On Wednesday the Holy See announced that it was preparing to sign its first treaty with Palestine, two years after officially recognizing it as a state.

A bilateral commission is putting the final touches to the agreement, on the Catholic Church’s life and activities in Palestine, which then ‘will be submitted to the respective authorities for approval ahead of setting a debate in the near future for the signing,’ the Vatican said on Wednesday.

Some observers speculated that the agreement could be signed during Abbas’s visit.

The news of the treaty immediately drew ire from Israel:

‘Israel heard with disappointment the decision of the Holy See to agree a final formulation of an agreement with the Palestinians including the use of the term ‘Palestinian State’,’ said an Israeli foreign ministry official.
‘Such a development does not further the peace process and distances the Palestinian leadership from returning to direct bilateral negotiations. Israel will study the agreement and consider its next step.’

According to AFP. the agreement, 15 years in the making, expresses the Vatican’s ‘hope for a solution to the Palestinian question and the conflict between Israelis and Palestinians according to the Two-State Solution,’ Antoine Camilleri, the Holy See’s deputy foreign minister, said in an interview earlier this week.

In an interview with the Vatican’s Osservatore Romano newspaper, Camilleri said he hoped ‘the accord could, even in an indirect way, help the Palestinians in the establishment and recognition of an independent, sovereign and democratic State of Palestine.’

The Palestinian Authority considers the Vatican one of 136 countries to have recognized Palestine as a state, although the number is disputed with several recognitions by what are now European Union member states date back to the Soviet era.

‘First Palestinian saints’

Abbas’s visit came a day before two nuns who lived in Ottoman Palestine during the 19th century will be made saints at a Vatican ceremony.

Marie Alphonsine Ghattas of Jerusalem and Mariam Bawardy of Galilee will become the first Palestinian Arabs to gain sainthood.
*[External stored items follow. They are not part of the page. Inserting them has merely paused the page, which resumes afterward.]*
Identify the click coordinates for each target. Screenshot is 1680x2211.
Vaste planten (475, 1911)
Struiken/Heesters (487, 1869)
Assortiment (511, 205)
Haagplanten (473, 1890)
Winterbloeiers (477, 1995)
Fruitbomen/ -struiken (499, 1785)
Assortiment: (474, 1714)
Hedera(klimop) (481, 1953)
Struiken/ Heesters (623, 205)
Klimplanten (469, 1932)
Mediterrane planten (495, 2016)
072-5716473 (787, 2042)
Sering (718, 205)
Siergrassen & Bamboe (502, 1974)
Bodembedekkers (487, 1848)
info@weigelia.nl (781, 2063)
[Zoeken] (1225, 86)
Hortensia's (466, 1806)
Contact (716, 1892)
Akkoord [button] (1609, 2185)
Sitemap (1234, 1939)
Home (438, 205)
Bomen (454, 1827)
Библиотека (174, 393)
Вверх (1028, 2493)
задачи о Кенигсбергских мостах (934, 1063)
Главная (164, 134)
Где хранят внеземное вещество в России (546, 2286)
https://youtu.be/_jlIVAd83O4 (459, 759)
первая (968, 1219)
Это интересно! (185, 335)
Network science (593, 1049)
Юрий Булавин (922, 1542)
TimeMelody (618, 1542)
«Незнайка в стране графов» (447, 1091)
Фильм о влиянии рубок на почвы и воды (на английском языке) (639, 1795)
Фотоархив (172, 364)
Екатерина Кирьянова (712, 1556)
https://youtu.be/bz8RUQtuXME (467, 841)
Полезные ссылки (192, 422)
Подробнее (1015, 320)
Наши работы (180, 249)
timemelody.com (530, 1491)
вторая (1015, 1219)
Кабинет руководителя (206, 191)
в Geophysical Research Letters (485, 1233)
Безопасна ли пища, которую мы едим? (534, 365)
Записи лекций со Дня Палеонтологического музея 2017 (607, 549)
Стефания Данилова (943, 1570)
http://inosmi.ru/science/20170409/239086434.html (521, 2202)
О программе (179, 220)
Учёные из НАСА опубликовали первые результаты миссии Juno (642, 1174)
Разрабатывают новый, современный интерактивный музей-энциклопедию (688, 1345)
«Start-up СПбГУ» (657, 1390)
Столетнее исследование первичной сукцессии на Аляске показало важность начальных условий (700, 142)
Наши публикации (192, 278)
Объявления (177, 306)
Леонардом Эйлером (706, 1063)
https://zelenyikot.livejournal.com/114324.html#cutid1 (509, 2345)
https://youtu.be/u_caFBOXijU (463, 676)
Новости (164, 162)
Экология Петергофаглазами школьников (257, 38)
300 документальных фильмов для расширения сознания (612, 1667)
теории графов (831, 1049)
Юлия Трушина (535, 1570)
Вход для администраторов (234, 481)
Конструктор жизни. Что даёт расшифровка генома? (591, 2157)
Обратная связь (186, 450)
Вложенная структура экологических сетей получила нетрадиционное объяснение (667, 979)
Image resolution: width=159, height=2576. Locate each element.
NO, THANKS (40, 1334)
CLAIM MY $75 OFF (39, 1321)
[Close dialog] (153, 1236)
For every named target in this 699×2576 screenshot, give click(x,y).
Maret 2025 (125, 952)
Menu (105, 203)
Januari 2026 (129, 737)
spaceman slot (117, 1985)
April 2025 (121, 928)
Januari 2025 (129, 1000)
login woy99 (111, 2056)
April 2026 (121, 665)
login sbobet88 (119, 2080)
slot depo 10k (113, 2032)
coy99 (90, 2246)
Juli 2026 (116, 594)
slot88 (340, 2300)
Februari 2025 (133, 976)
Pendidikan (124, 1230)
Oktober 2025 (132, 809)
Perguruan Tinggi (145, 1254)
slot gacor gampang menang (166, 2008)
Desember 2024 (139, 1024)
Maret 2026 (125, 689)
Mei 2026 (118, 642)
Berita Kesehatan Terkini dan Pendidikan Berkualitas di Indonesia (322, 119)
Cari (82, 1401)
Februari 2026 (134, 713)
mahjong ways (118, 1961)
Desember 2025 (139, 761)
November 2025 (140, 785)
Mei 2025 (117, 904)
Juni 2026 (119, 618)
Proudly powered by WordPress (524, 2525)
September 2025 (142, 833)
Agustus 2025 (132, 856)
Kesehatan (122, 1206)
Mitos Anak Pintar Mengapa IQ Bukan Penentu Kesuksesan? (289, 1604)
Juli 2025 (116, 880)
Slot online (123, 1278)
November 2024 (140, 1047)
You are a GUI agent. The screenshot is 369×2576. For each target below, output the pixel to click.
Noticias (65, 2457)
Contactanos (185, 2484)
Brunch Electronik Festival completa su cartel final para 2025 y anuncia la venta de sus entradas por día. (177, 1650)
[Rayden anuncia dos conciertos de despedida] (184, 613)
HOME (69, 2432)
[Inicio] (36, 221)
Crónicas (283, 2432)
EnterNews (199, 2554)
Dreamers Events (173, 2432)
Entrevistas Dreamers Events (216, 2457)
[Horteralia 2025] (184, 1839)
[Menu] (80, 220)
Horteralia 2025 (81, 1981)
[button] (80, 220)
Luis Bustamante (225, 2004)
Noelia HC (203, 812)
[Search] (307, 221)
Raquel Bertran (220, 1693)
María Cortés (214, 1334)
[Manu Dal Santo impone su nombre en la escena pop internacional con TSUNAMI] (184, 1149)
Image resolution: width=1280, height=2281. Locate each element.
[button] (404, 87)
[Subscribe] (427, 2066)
Ghattas was born in Jerusalem in 1843 during the Ottoman era and died in 1927 at the outset of the British Mandate over Palestine. She set up the Holy Rosary Sisters dedicated to women’s education and empowerment, which today has Today the Holy Rosary Sisters have reputable schools in Palestine and in other Arab countries. She was beatified — the final step before canonization — in 2009.

Bawardy was born in Galilee, now in northern Israel, in 1843. She became a nun in France and died in Bethlehem in 1878, establishing a convent in Bethlehem in 1876 which still exists until today. She was beatified by Pope John Paul II in 1983.

The recognition of Palestinian Christians by the Pope urged Abbas Saturday to openly express his value of Palestine’s Christian community, which makes up around 8 percent of the population in the occupied West Bank.

‘On this holy occasion we would like to express appreciation to our Palestinian Christian brothers for their steadfastness and effective contribution to building the Palestinian nation, and we call upon them to stay with us and not to be easily swept by the tide of migration,’ Abbas said in a statement, referring to increasing levels of Christian emigration from Palestine in recent years due to restraints placed by the Israeli occupation.

Although there are several saints who lived in the region during Christianity’s early days, Bawardy and Ghattas are the first to be canonized from Ottoman-era Palestine.

The canonization of a third Palestinian — a Salesian monk — is still under review by the Church.